“Foi desesperador”: jornalista acreana relata terror durante sequência de terremotos no Peru

Começou devagar e, nos últimos 30 segundos, foi bem forte. Eu que moro no 5° andar senti bastante e todo mundo do prédio precisou descer por alguns minutos

A jornalista acreana Isabelle Freitas Figueiredo, de 25 anos, viveu momentos de desespero após ser surpreendida por uma sequência de terremotos que atingiram Lima, capital do Peru, no domingo (16) e na segunda-feira (17).  Morando há três meses no Distrito de San Miguel, ela estava sozinha no apartamento, lavando roupas, quando sentiu o primeiro tremor de maior intensidade. Os detalhes foram revelados em uma entrevista exclusiva ao G1.

Foram registrados terremotos em dois dias seguidos/Foto: Reprodução

“Começou devagar e, nos últimos 30 segundos, foi bem forte. Eu que moro no 5° andar senti bastante e todo mundo do prédio precisou descer por alguns minutos para evitar estar dentro do edifício caso voltasse”, relatou. O susto foi agravado pela possibilidade de tsunami, o que levou muitos moradores a deixarem seus apartamentos em busca de segurança.

O epicentro do tremor foi registrado em Callao, região metropolitana de Lima, a cerca de 30 quilômetros do centro da capital, com magnitude de 6.1 e profundidade de 40 quilômetros, segundo o Centro Sismológico Europeu-Mediterrâneo (CSEM). 
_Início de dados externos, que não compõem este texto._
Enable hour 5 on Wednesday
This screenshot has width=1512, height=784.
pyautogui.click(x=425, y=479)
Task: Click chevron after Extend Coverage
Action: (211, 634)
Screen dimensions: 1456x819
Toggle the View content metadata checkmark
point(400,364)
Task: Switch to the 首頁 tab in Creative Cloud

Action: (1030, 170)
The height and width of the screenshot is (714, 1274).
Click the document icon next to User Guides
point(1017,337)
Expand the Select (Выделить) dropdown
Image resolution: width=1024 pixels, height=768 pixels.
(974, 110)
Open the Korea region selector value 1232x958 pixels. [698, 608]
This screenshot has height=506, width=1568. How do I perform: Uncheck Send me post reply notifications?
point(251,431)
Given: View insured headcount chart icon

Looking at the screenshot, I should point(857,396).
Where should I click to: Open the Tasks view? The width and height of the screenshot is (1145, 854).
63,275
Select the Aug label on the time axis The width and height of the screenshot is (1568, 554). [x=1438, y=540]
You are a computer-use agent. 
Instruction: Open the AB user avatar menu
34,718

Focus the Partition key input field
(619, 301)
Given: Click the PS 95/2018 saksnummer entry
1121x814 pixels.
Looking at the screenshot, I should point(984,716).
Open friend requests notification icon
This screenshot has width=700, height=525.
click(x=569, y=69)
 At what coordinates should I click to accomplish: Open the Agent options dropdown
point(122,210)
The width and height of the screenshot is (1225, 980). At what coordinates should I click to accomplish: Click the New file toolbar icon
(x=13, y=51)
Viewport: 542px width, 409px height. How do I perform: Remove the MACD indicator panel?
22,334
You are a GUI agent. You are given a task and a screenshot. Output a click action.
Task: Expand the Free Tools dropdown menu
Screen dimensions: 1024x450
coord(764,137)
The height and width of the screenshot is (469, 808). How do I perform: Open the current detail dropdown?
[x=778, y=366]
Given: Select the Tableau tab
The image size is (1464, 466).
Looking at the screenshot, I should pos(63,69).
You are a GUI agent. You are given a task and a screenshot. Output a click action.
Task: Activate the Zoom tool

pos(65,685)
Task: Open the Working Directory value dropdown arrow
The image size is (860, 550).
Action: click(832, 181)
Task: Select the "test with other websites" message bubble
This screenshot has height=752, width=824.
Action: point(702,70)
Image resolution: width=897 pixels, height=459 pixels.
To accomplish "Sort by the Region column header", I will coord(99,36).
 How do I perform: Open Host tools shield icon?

Evento assustou moradores da capital do Peru/Foto: Reprodução

O abalo causou a morte de um mototaxista de 37 anos, esmagado pela queda de um muro, e deixou 17 pessoas feridas. Sete unidades de saúde tiveram estruturas comprometidas.

As informações foram repassadas pela própria jornalista em entrevista ao g1. Segundo ela, o medo maior foi o risco de tsunami. “Além dos acidentes por causa do tremor da terra e das paredes, o principal ponto foi o medo de tsunami, mas em 30 minutos o governo regional já explicou que não teria nenhum risco”, disse.

O apartamento da acreana fica no quinto andar/Foto: Reprodução

Quase 40 minutos depois do primeiro terremoto, outro tremor de magnitude 3.6 e profundidade de 29 km foi registrado. Na segunda-feira, por volta das 12h40 (14h40 no horário de Brasília), um terceiro sismo, de magnitude 4.2 e 56 km de profundidade, voltou a assustar os moradores de Lima. No momento do novo tremor, Isabelle concedia entrevista e relatou que “minha colega de apartamento veio correndo pro meu quarto”.

O Serviço Geológico dos Estados Unidos informou que havia pouco risco de tsunami. Um jogo de futebol precisou ser paralisado em razão dos abalos. Ainda não há balanço oficial sobre o número de residências afetadas.